The name ‘Emmanuel’ means ‘God with Us’. This name came into my mind during our stay in Beijing. The room I was staying in had a cloth on the nightstand. One night I had a cup of water sitting on the nightstand and when I reached over to get it I noticed something as I had covered part of the word up with my cup. All that I saw was ‘Emma’ …… Emma the name of our daughter. I then proceeded to pick up my glass to see the rest of the word ‘Emmanuel’. It was a perfect reminder to me that despite being in another city, being separated from Ben for a period of time, the fear of the unknown in regards to delivery…. He was going to be with me each step of the way. He had already provided safe travels to Beijing (including a separate lounge area where we were able to transport all of our luggage to the train in an elevator) as well as made a way for my Mom to come over during my time away from home.

Saturday, January 24th

This day was a day I had been looking forward to as it was the day that Ben would return to Beijing (as he had to return to Wuhan for a couple of weeks to work). Early that morning before the sun had even made its appearance I felt some strong and intense pains in my abdomen and lower back. As they continued and began to intensify I began to think that maybe this was it…. the start of labor. So I went and told my Mom, but shortly after the pains stopped and that was that.

Wednesday, January 28th

On this night we ate dinner with a couple that was living in China in the same complex we were staying in. They were from Peachtree City which is a town super close to where I grew up. I am always amazed at the people you run in to on the other side of the world.

Thursday, January 29th

The pains returned in the early morning hours and were coming more frequently (although still not close enough to go to the hospital). As we were quite a distance away from the hospital (that could vary with traffic and the time of day) we decided to pack up our stuff and spend the day in the hospital area. That way if I did continue to progress we would be close. As the contractions were continuing it was decided that we would check in to a hotel for the evening. We ate dinner at Peter’s Tex Mex, stopped by the grocery store (in search of chocolate milk- a random craving I was having… we ended up going to Starbucks and purchased an iced hot chocolate- it was as close as we could get). It was a long night and I didn’t get much sleep as the pains were getting more intense and closer together.

Friday, January 30th

After calling the hospital we packed up and headed out. There I was checked to determine if I was indeed in labor. Contractions were steady and at this point I was only dilated at a 1. They did decide to go ahead and admit me so we made our way to a hospital room and got settled in. As the day progressed the pains got more and more intense, but I wasn’t dilating quickly. You may laugh, but one of my fears in giving birth was where and when my water would break. With all the traveling about I was envisioning being in a taxi or on a bus so I was very surprised that my water broke on the toilet- I couldn’t believe it! Ben went out at one point and returned with a beautiful bouquet of flowers and a vanilla frapaccino. He was such a trooper through the whole process and I was blessed to have him by my side during this whole process.

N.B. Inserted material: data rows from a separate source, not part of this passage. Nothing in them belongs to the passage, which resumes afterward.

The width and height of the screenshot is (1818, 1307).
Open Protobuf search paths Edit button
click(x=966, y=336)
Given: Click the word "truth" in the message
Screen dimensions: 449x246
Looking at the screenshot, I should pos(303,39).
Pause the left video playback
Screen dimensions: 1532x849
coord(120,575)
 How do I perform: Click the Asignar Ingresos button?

Late afternoon I was only around 3 or 4 cm dilated. I had an amazing group of midwives during this time that helped with pain management. Two gave me back massages during contractions, one set me up in a hot bath, and I pretty much spent the evening sitting on an exercise ball- it actually helped with the pain surprisingly. At one point Ben turned on Anne of Green Gables for a bit of a diversion- let’s just say I wasn’t watching the movie, but it was nice to have it on in the background :)

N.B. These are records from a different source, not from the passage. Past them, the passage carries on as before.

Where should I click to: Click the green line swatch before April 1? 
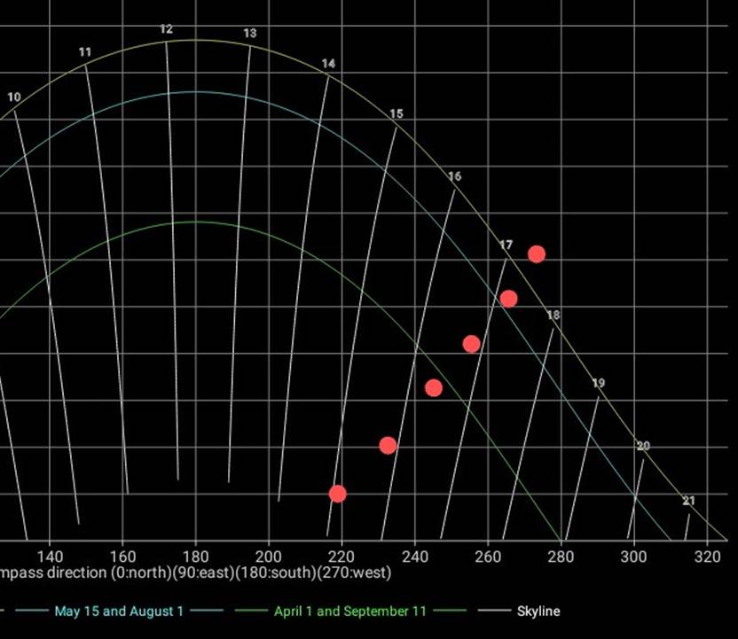[248, 611]
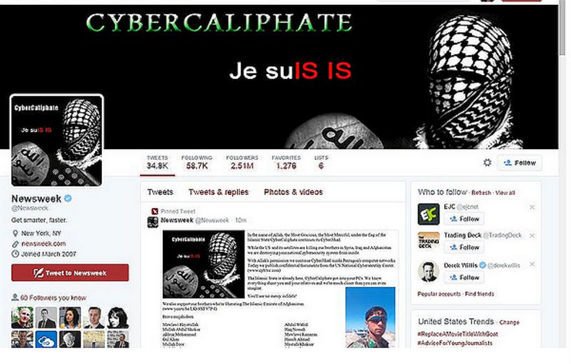Image resolution: width=571 pixels, height=364 pixels.
Task: Open the gear settings icon beside Follow
Action: (x=487, y=163)
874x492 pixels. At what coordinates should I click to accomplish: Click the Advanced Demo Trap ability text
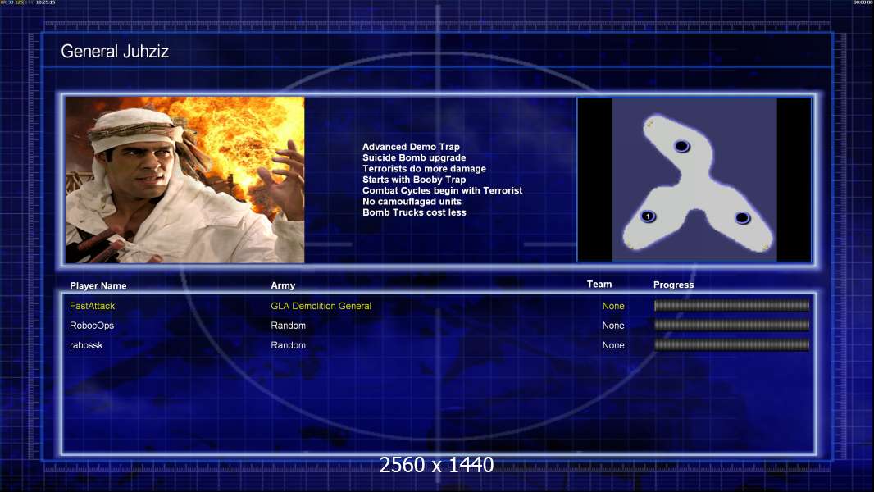[411, 147]
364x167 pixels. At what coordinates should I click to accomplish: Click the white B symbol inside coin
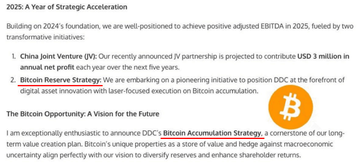pos(290,107)
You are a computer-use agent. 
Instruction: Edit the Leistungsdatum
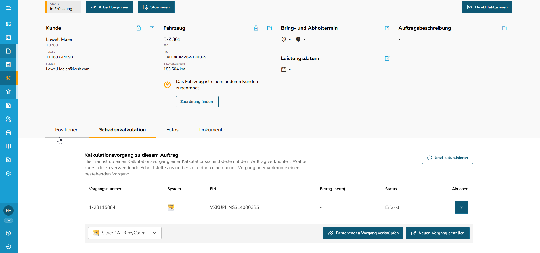tap(387, 58)
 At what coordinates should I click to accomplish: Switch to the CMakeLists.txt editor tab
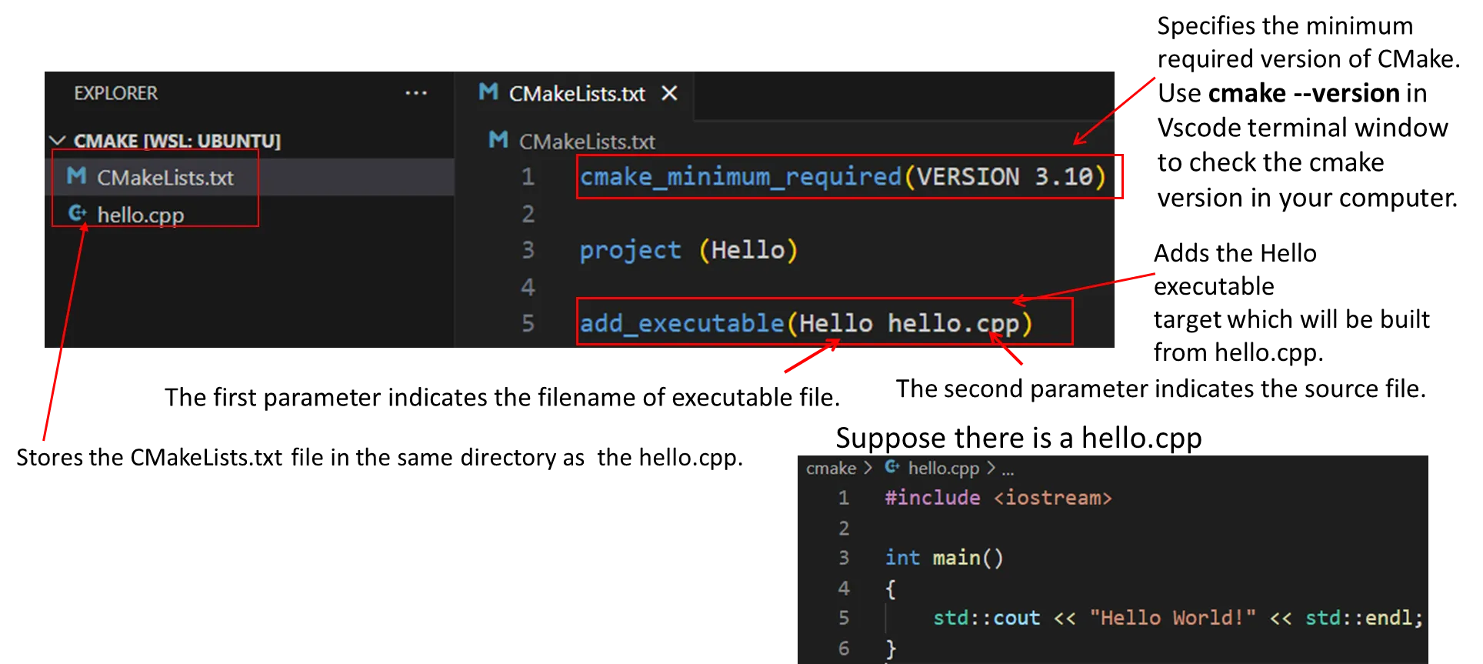(x=576, y=94)
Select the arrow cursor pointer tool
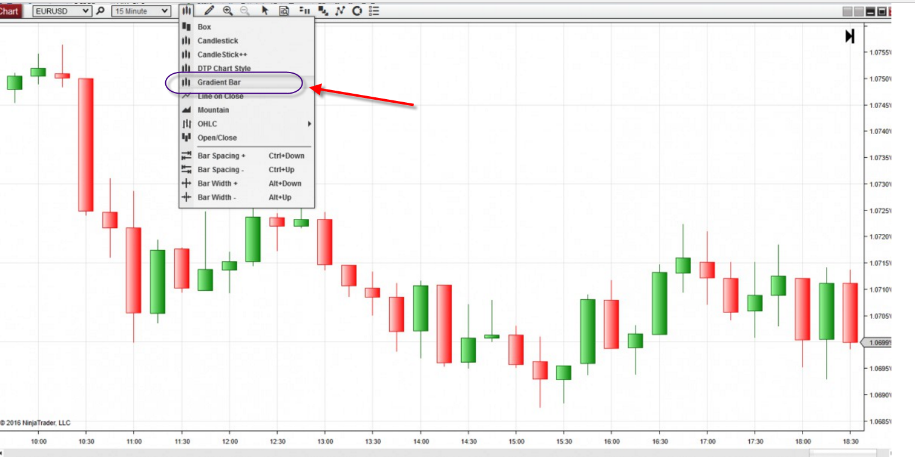 pyautogui.click(x=264, y=11)
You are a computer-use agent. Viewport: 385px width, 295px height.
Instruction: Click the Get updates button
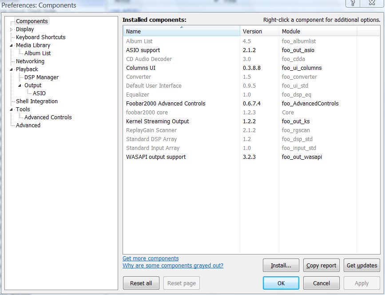click(x=361, y=266)
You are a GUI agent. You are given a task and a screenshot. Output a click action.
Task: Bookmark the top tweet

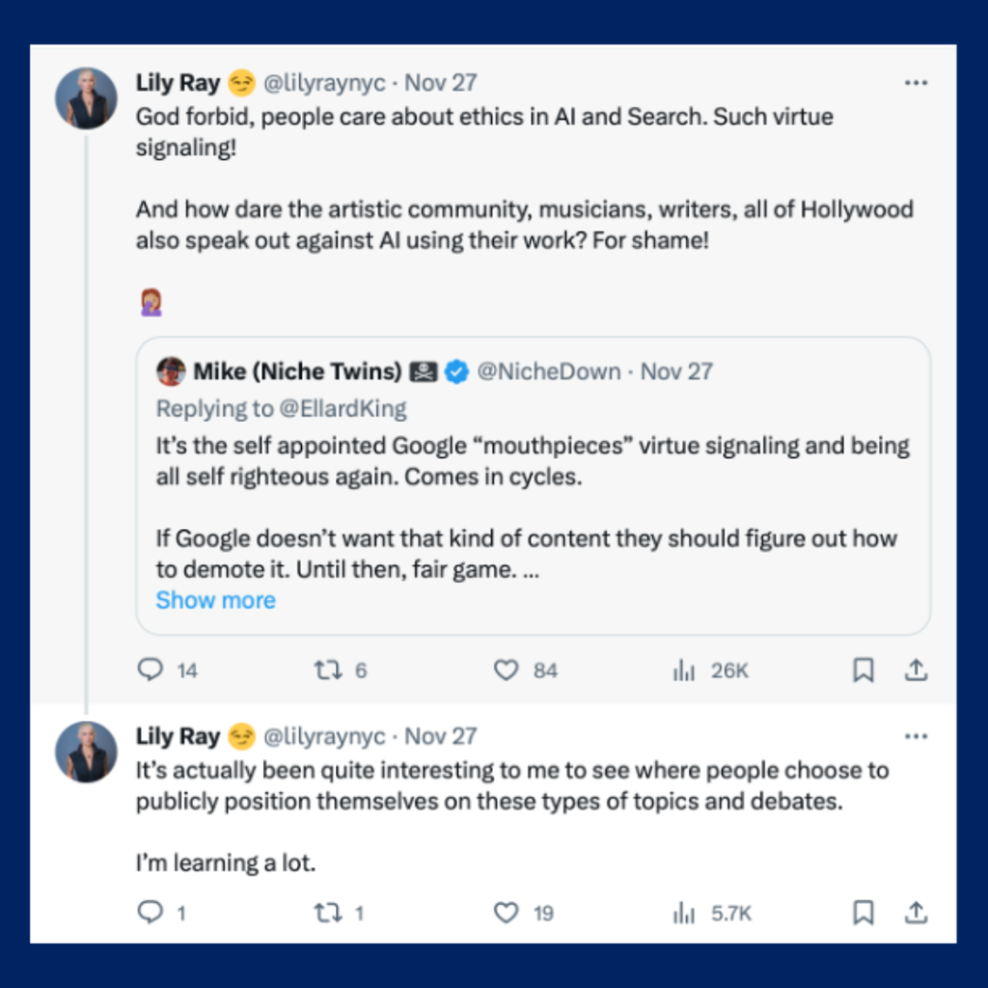click(x=864, y=670)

My Dad arrived late evening, but still no sign of Emma arriving any time soon. After more than one day of having contractions and little sleep I was exhausted. They began to talk to me about the use of an epidural… which I wasn’t opposed to, but was hoping to not have to use. But as we approached the early morning hours of January 31st I knew I couldn’t go on much longer on my own.

Saturday, January 31st

It was decided that I would get an epidural so that I could get some rest for delivery. I was a bit nervous about getting one with my crooked spine and the fact that they were trying to insert it during contractions – what if I moved?. I then slept for a couple of hours. When I woke up I had to go to the bathroom, but one of my legs was completely numb like it was asleep. I was quite determined to try to get up and the midwife agreed to let me try, but I quickly discovered that there was no way I would make it. I was checked again and at this point I was around an 8…. not quite there yet so I went back to sleep. At 7:30 that morning the midwife returned for another check. I was now at a 10 so she then proceeded to tell me to eat breakfast and that we would start pushing at 8:00. We quickly contacted my parents who were staying at a hotel nearby and I attempted to eat- which wasn’t much. Was this really about to happen?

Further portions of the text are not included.